# Exercise details:
Write out the listing below as a JSON list of strings, with one string per line, and leave out any blank lines.

# Exercise inputs:
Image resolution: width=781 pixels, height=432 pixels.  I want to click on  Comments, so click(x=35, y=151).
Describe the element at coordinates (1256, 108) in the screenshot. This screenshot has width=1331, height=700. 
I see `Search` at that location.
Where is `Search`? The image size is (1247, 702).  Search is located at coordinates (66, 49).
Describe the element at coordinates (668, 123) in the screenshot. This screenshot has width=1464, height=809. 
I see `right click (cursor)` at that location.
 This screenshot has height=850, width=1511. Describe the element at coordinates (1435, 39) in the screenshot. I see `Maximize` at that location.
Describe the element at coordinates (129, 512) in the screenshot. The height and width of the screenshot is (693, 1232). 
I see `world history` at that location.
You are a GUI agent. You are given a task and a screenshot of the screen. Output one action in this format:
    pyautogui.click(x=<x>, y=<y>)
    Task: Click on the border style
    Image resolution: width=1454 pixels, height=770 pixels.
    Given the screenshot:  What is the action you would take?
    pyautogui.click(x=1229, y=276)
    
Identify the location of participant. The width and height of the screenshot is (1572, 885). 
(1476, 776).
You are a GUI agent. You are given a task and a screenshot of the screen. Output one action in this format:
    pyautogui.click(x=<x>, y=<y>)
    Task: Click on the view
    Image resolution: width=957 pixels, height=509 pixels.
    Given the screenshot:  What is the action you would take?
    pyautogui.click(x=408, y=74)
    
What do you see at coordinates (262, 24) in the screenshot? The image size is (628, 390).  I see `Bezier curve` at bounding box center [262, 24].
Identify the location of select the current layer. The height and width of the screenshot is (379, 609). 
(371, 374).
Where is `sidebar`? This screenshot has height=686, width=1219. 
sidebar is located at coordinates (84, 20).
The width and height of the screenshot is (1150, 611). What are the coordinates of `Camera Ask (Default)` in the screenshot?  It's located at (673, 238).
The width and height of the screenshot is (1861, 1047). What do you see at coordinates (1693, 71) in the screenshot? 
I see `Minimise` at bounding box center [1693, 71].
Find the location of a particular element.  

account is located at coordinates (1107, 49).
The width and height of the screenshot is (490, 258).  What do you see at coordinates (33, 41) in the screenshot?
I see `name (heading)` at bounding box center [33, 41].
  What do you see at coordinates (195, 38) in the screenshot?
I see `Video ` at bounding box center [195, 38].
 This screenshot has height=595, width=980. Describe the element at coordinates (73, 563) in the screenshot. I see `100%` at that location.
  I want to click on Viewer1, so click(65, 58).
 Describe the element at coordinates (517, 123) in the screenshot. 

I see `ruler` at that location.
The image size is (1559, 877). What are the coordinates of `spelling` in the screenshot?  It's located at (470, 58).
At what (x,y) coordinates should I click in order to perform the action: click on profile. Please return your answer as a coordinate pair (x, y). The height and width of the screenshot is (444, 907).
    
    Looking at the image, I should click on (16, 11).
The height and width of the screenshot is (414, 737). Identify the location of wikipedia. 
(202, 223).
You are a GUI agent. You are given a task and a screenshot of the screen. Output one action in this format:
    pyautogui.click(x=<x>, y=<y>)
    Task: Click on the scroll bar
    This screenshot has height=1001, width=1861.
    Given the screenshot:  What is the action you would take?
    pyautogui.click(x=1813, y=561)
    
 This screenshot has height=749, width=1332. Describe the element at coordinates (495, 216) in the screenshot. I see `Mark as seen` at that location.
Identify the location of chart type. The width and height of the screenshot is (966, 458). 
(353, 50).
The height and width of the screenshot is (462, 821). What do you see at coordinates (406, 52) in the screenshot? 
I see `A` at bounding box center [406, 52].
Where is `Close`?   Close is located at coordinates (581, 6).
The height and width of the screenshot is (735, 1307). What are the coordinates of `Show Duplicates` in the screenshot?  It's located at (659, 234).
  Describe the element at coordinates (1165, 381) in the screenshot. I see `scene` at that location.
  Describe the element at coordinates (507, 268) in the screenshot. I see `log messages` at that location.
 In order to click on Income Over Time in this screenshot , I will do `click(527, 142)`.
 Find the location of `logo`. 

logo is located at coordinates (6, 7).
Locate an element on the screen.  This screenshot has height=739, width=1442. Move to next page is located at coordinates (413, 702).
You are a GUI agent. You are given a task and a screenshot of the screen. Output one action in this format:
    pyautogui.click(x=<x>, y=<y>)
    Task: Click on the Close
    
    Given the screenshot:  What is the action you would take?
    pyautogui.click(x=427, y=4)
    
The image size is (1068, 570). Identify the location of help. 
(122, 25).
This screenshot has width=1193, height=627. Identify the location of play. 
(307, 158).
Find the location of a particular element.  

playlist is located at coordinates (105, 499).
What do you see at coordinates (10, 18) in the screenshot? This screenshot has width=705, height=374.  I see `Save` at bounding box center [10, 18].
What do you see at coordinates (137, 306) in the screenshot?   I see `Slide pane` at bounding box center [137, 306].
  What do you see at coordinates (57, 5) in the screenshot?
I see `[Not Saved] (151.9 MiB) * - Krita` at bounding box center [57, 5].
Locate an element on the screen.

# Complete answer:
[
  "Image resolution: width=781 pixels, height=432 pixels.  I want to click on  Comments, so click(x=35, y=151).",
  "Describe the element at coordinates (1256, 108) in the screenshot. This screenshot has width=1331, height=700. ",
  "I see `Search` at that location.",
  "Where is `Search`? The image size is (1247, 702).  Search is located at coordinates (66, 49).",
  "Describe the element at coordinates (668, 123) in the screenshot. This screenshot has width=1464, height=809. ",
  "I see `right click (cursor)` at that location.",
  " This screenshot has height=850, width=1511. Describe the element at coordinates (1435, 39) in the screenshot. I see `Maximize` at that location.",
  "Describe the element at coordinates (129, 512) in the screenshot. The height and width of the screenshot is (693, 1232). ",
  "I see `world history` at that location.",
  "You are a GUI agent. You are given a task and a screenshot of the screen. Output one action in this format:",
  "    pyautogui.click(x=<x>, y=<y>)",
  "    Task: Click on the border style",
  "    Image resolution: width=1454 pixels, height=770 pixels.",
  "    Given the screenshot:  What is the action you would take?",
  "    pyautogui.click(x=1229, y=276)",
  "Identify the location of participant. The width and height of the screenshot is (1572, 885). ",
  "(1476, 776).",
  "You are a GUI agent. You are given a task and a screenshot of the screen. Output one action in this format:",
  "    pyautogui.click(x=<x>, y=<y>)",
  "    Task: Click on the view",
  "    Image resolution: width=957 pixels, height=509 pixels.",
  "    Given the screenshot:  What is the action you would take?",
  "    pyautogui.click(x=408, y=74)",
  "What do you see at coordinates (262, 24) in the screenshot? The image size is (628, 390).  I see `Bezier curve` at bounding box center [262, 24].",
  "Identify the location of select the current layer. The height and width of the screenshot is (379, 609). ",
  "(371, 374).",
  "Where is `sidebar`? This screenshot has height=686, width=1219. ",
  "sidebar is located at coordinates (84, 20).",
  "The width and height of the screenshot is (1150, 611). What are the coordinates of `Camera Ask (Default)` in the screenshot?  It's located at (673, 238).",
  "The width and height of the screenshot is (1861, 1047). What do you see at coordinates (1693, 71) in the screenshot? ",
  "I see `Minimise` at bounding box center [1693, 71].",
  "Find the location of a particular element.  ",
  "account is located at coordinates (1107, 49).",
  "The width and height of the screenshot is (490, 258).  What do you see at coordinates (33, 41) in the screenshot?",
  "I see `name (heading)` at bounding box center [33, 41].",
  "  What do you see at coordinates (195, 38) in the screenshot?",
  "I see `Video ` at bounding box center [195, 38].",
  " This screenshot has height=595, width=980. Describe the element at coordinates (73, 563) in the screenshot. I see `100%` at that location.",
  "  I want to click on Viewer1, so click(65, 58).",
  " Describe the element at coordinates (517, 123) in the screenshot. ",
  "I see `ruler` at that location.",
  "The image size is (1559, 877). What are the coordinates of `spelling` in the screenshot?  It's located at (470, 58).",
  "At what (x,y) coordinates should I click in order to perform the action: click on profile. Please return your answer as a coordinate pair (x, y). The height and width of the screenshot is (444, 907).",
  "    Looking at the image, I should click on (16, 11).",
  "The height and width of the screenshot is (414, 737). Identify the location of wikipedia. ",
  "(202, 223).",
  "You are a GUI agent. You are given a task and a screenshot of the screen. Output one action in this format:",
  "    pyautogui.click(x=<x>, y=<y>)",
  "    Task: Click on the scroll bar",
  "    This screenshot has height=1001, width=1861.",
  "    Given the screenshot:  What is the action you would take?",
  "    pyautogui.click(x=1813, y=561)",
  " This screenshot has height=749, width=1332. Describe the element at coordinates (495, 216) in the screenshot. I see `Mark as seen` at that location.",
  "Identify the location of chart type. The width and height of the screenshot is (966, 458). ",
  "(353, 50).",
  "The height and width of the screenshot is (462, 821). What do you see at coordinates (406, 52) in the screenshot? ",
  "I see `A` at bounding box center [406, 52].",
  "Where is `Close`?   Close is located at coordinates (581, 6).",
  "The height and width of the screenshot is (735, 1307). What are the coordinates of `Show Duplicates` in the screenshot?  It's located at (659, 234).",
  "  Describe the element at coordinates (1165, 381) in the screenshot. I see `scene` at that location.",
  "  Describe the element at coordinates (507, 268) in the screenshot. I see `log messages` at that location.",
  " In order to click on Income Over Time in this screenshot , I will do `click(527, 142)`.",
  " Find the location of `logo`. ",
  "logo is located at coordinates (6, 7).",
  "Locate an element on the screen.  This screenshot has height=739, width=1442. Move to next page is located at coordinates (413, 702).",
  "You are a GUI agent. You are given a task and a screenshot of the screen. Output one action in this format:",
  "    pyautogui.click(x=<x>, y=<y>)",
  "    Task: Click on the Close",
  "    Given the screenshot:  What is the action you would take?",
  "    pyautogui.click(x=427, y=4)",
  "The image size is (1068, 570). Identify the location of help. ",
  "(122, 25).",
  "This screenshot has width=1193, height=627. Identify the location of play. ",
  "(307, 158).",
  "Find the location of a particular element.  ",
  "playlist is located at coordinates (105, 499).",
  "What do you see at coordinates (10, 18) in the screenshot? This screenshot has width=705, height=374.  I see `Save` at bounding box center [10, 18].",
  "What do you see at coordinates (137, 306) in the screenshot?   I see `Slide pane` at bounding box center [137, 306].",
  "  What do you see at coordinates (57, 5) in the screenshot?",
  "I see `[Not Saved] (151.9 MiB) * - Krita` at bounding box center [57, 5].",
  "Locate an element on the screen."
]